Document excerpt
● ● ● ● ● ● ●
What does good day‑one observability look like?

Transition: You can’t run what you can’t see—observability underpins reliability.

Thesis: Ship traces, metrics, and structured logs with correlation IDs; define SLOs and runbooks.

Baseline

  • Tracing via OpenTelemetry; propagate trace_id/span_id and safe baggage.
  • Metrics: golden signals (latency, traffic, errors, saturation) per endpoint and tenant.
  • Structured JSON logs with request_id, hashed user/tenant, status, latency.
  • SLOs tied to UX; alerts on burn rate of error budgets; synthetic checks.

Anti‑Patterns

  • PII in logs, high‑cardinality label explosions, alert fatigue, dashboards without runbooks.

Should product catalog and orders live in the same database?

Transition: Data modeling choices affect reliability and scale.

Answer: Usually no. Catalog (variable attributes) → document store + search index. Orders (financial correctness) → relational with constraints and materialized totals. Sync via CDC to denormalized read models.

Risks if Combined

  • OLTP and search/analytics contention; long scans harming write latency; rigidity for catalog evolution.

When should you join vs denormalize/materialize?

Transition: Performance and integrity trade‑offs meet access patterns.

Heuristic: Normalize when writes are hot and constraints matter; denormalize/materialize when reads dominate and aggregates are stable, accepting bounded staleness.

Safe Denormalization

  • Materialized views (DB‑native or job‑maintained).
  • Derived columns (e.g., order_total_cents) with triggers/CDC jobs.
  • Version derivations to avoid circular dependencies.

Pitfalls

  • Silent drift, multi‑source truth, cross‑service coupling.

When do you pick a graph database over SQL?

Transition: Sometimes, relationships are the query.

Choose Graph if: Variable‑length traversals, path constraints, role hierarchies, FOAF/recommendations—and you can anchor traversals on selective nodes.

Otherwise

  • For fixed‑depth joins or analytics, relational with recursive CTEs or precomputed adjacency lists is often faster and simpler operationally.
-- Recursive CTE (FoF ≤ 2)
WITH RECURSIVE fof(id, depth) AS (
  SELECT friend_id, 1 FROM friends WHERE user_id = $1
  UNION ALL
  SELECT f.friend_id, fof.depth + 1
  FROM friends f JOIN fof ON f.user_id = fof.id
  WHERE fof.depth < 2
)
SELECT DISTINCT id FROM fof;

How do you design the right index for a specific query?

Transition: Scalability depends on making the planner’s life easy.

Example Query

SELECT id, created_at, total_cents
FROM orders
WHERE user_id = ?
  AND created_at BETWEEN ? AND ?
ORDER BY created_at DESC
LIMIT 50;

Rule

Equality → Range → Order (and make it covering).

CREATE INDEX idx_orders_user_created
ON orders(user_id, created_at DESC)
INCLUDE (total_cents);

Watchouts

  • Low‑cardinality leading columns, too many indexes (write amplification), stale statistics.

How do you implement fair multi‑tenant rate limiting?

Transition: Protect the platform and ensure fairness.

Thesis: Use hierarchical token buckets—global → tenant → endpoint—with bursts and sustained rates, plus Retry-After hints.
● ● ● ● ● ● ●
Set of tasks
1 - Rewrite the passage of the system design notes that begins with "Safe Denormalization" and ends with "avoid circular dependencies.", substituting "cyclic dependencies" for "circular dependencies".
2 - Answer each question using the system design notes.
(a) What kind of storage do the system design notes recommend for the product catalog?
(b) What rule do the system design notes give for designing an index?
(c) Which three levels make up the hierarchical token buckets for rate limiting?
The material that follows bears no relation to the system design notes.

Data shown
● ● ● ● ● ● ●
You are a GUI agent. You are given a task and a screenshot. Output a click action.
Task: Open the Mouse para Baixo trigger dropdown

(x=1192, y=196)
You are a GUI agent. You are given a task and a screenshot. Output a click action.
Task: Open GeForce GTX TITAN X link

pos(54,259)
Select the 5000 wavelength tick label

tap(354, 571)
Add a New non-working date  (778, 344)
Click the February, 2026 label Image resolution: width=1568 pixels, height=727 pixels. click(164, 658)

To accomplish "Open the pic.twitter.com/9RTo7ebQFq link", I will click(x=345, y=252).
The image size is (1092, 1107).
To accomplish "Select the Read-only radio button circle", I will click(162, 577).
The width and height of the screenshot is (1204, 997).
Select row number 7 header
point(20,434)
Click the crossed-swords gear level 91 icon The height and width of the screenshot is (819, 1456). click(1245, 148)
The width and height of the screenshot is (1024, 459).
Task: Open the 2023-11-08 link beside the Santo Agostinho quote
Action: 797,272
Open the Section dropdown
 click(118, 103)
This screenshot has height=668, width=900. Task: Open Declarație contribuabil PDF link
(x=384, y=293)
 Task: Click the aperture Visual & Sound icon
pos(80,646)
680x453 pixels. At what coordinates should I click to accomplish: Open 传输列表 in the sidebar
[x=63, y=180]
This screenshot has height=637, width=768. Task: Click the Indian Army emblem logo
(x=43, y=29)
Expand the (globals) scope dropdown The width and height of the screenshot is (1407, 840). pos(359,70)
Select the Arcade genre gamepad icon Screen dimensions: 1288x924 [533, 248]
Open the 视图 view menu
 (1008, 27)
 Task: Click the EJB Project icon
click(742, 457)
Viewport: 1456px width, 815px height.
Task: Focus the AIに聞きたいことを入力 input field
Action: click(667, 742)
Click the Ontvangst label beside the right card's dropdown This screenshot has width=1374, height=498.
● ● ● ● ● ● ●
Full answers
1 -
Safe Denormalization

  • Materialized views (DB‑native or job‑maintained).
  • Derived columns (e.g., order_total_cents) with triggers/CDC jobs.
  • Version derivations to avoid cyclic dependencies.

2 -
(a) A document store plus a search index.
(b) Equality → Range → Order (and make it covering).
(c) Global, tenant, and endpoint.